The calculations are simplistic, but I think the conclusions are correct.
Did I use faulty logic or make a mistake in my calculations?
If so, the fault is mine alone.
Please send an email with the correction to bob dot simons at noaa dot gov.
The original version was written in June 2009. There have been no significant
changes. This was last updated 2018-02-05.
With heavy use, a standalone ERDDAP will be constrained (from most to least likely) by:
- A remote data source's bandwidth -
Even with an efficient connection (e.g., via OPeNDAP),
unless a remote data source has a very high bandwidth
Internet connection, ERDDAP's responses will be constrained by how fast ERDDAP can get
data from the data source. A solution is to copy the dataset onto ERDDAP's hard drive,
perhaps with
EDDGridCopy
or
EDDTableCopy.
- ERDDAP's server's bandwidth - Unless ERDDAP's server has a very high bandwidth Internet
connection, ERDDAP's responses will be constrained by how fast ERDDAP can get data from
the data sources and how fast ERDDAP can return data to the clients. The only solution
is to get a faster Internet connection.
- Memory -
If there are many simultaneous requests, ERDDAP can run out of memory
and temporarily refuse new requests.
(ERDDAP has a couple of mechanisms to avoid this and to minimize the
consequences if it does
happen.) So the more memory in the server the better.

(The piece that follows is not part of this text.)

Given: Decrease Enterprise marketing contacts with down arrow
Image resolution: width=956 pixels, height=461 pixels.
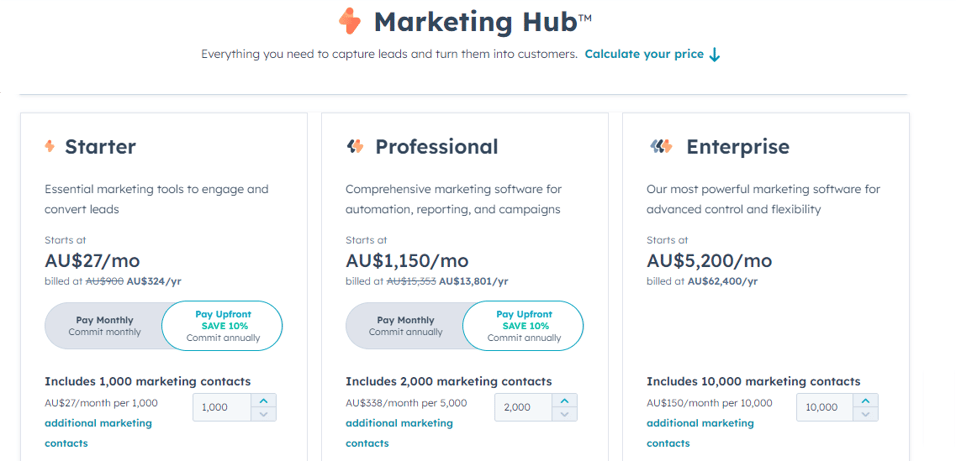Looking at the screenshot, I should [866, 414].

On a 32-bit server, 4+ GB is really good, 2 GB is okay,
less is not recommended.
On a 64-bit server, you can almost entirely avoid the problem but getting
lots of memory.
See the
-Xmx and -Xms settings
for ERDDAP/Tomcat.
An ERDDAP getting heavy usage on a computer with a 64-bit server
with 8GB of memory and -Xmx set to 4000M is rarely, if ever, constrained by memory.
- Hard drive bandwidth -
Accessing data stored on the server's hard drive
is vastly faster than
accessing remote data. Even so, if the ERDDAP server has a very high
bandwidth Internet connection,
it is possible that accessing data on the hard drive will be a bottleneck.
A partial solution
is to use faster (e.g., 10,000 RPM) magnetic hard drives
or SSD drives (if it makes
sense cost-wise). Another solution is to store different datasets
on different drives, so that the cumulative hard drive bandwidth is much higher.
- Too many files
in a cache directory -
ERDDAP caches all images, but only caches the
data for certain types of data requests. It is possible for the cache directory for a
dataset to have a large number of files temporarily. This will slow down requests to see
if a file is in the cache (really!). <cacheMinutes> in
setup.xml
lets you set how
long a file can be in the cache before it is deleted. Setting a smaller
number would minimize this problem.
- CPU -
Only two things take a lot of CPU time:
- NetCDF 4 and HDF 5 now support internal compression of data.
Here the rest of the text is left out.